SET OF TASKS =>
**A)** In the book review, rewrite the paragraph beginning "The Evolution of Techniques, a collection of essays" as a brief bulleted list that keeps its main facts.
**B)** Carry on the book review from the last sentence shown, writing the next paragraph or two.

The Evolution of Techniques, a collection of essays edited by philosopher of science and technology Mathieu Charbonneau, provides a fascinating perspective on broad themes of technological change. It has much to suggest to historians of science and technology, who will likely be most familiar with the application of evolutionary models to technology from George Basalla’s classic 1989 book, simply titled The Evolution of Technology (1989). Among other things, Basalla used evolution’s themes of variation and selection to challenge Great Man histories of technology focused on invention. His point was that the selection environment – how users’ choices shaped design and production over time – was at least as important as whose head an artefact sprouted from in the first place, often more so. But fields outside history have explored evolutionary models of technological change more extensively, including economics, anthropology, psychology, cognitive science and philosophy. Charboneau’s interdisciplinary volume is rooted more in these latter fields than in sub-fields of history.

DATASET CONTENT =>
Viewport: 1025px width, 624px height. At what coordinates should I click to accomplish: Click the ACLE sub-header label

...

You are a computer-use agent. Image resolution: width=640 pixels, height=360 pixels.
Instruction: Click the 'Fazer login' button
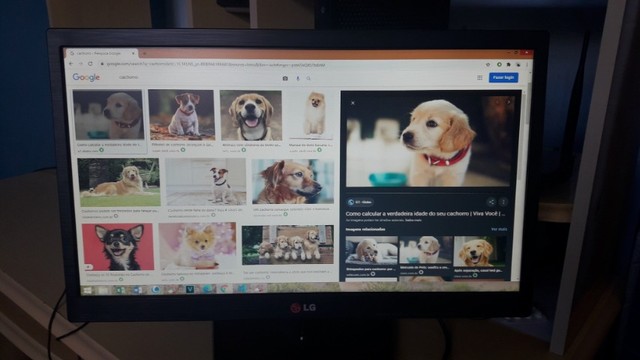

---

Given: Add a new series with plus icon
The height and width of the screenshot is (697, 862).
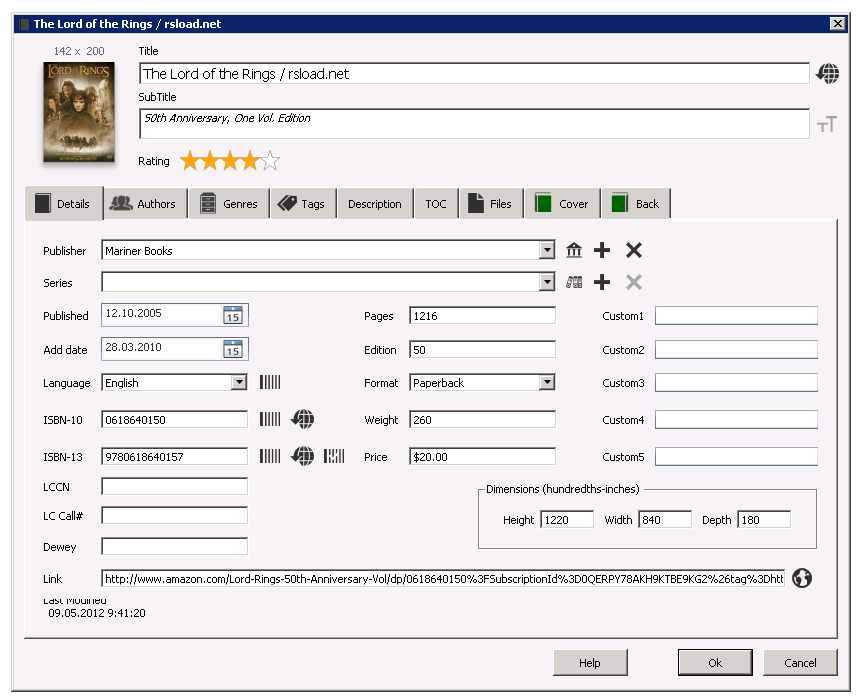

RESULTS =>
**A)**
- *The Evolution of Techniques* is a collection of essays edited by Mathieu Charbonneau, a philosopher of science and technology. It offers a perspective on broad themes of technological change.
- Historians of science and technology probably know evolutionary models of technology best from George Basalla's 1989 book *The Evolution of Technology*.
- Basalla used the themes of variation and selection to challenge Great Man histories focused on invention.
- He argued that the selection environment, meaning how users' choices shaped design and production over time, mattered at least as much as who first invented an artefact, and often more.
- Fields outside history have explored these models more extensively: economics, anthropology, psychology, cognitive science and philosophy.
- The volume is interdisciplinary and rests more on those fields than on sub-fields of history.

**B)**
A fundamental question in applying evolutionary models to non-biological cases is what is varying – what is being selected? Basalla and others, like archaeologists Michael J. O’Brien and R. Lee Lyman, centred analysis on artefacts, which are reformed over time as people find them more or less useful in their contexts. As the book’s title suggests, the contributions to The Evolution of Techniques centre on techniques – human ways of doing things – as the object of analysis. They are interested in a tension between rigidity, or doing things the same way, and flexibility. Some degree of sameness is required for us to spot a tradition in the world. As Charbonneau and cognitive scientist and anthropologist Dan Sperber explain in their introduction to the volume, ‘There is no point in transmitting specific means to carry out some practical action if users simply decide to do it their own way; a tradition reinvented every generation is no tradition at all’ (p. xii). But some degree of flexibility is also necessary, among other reasons because the quality and type of resources, like wood, mineral, and animal products, will vary by region and over time, as will environmental factors, such as humidity and dampness, that affect how materials need to be worked.
The thirteen essays that comprise the volume have a wild variety and richness, with timescales from some weeks to several millennia, and methods ranging from ethnography to experimental psychology, cladistical analysis of archaeological artefacts, auto-ethnographical reflections on learning to ride horseback and more. Such riotous variation is far too much to cover in any detail in this short review. One of the pieces I found most interesting was social anthropologist Rita Astuti’s more than thirty-year ethnographic investigation of Vezo fishermen in the village of Betania, Madagascar. Astuti explains that the Vezo people define themselves not in terms of common ancestry but through their way of life, including how they fish, sail and trade. She examines how a new sailing technology, the sprit sail, quickly diffused among the fisherman, and most interestingly she recounts the narratives the Vezo used to explain this rapid change while retaining their ethnic identity.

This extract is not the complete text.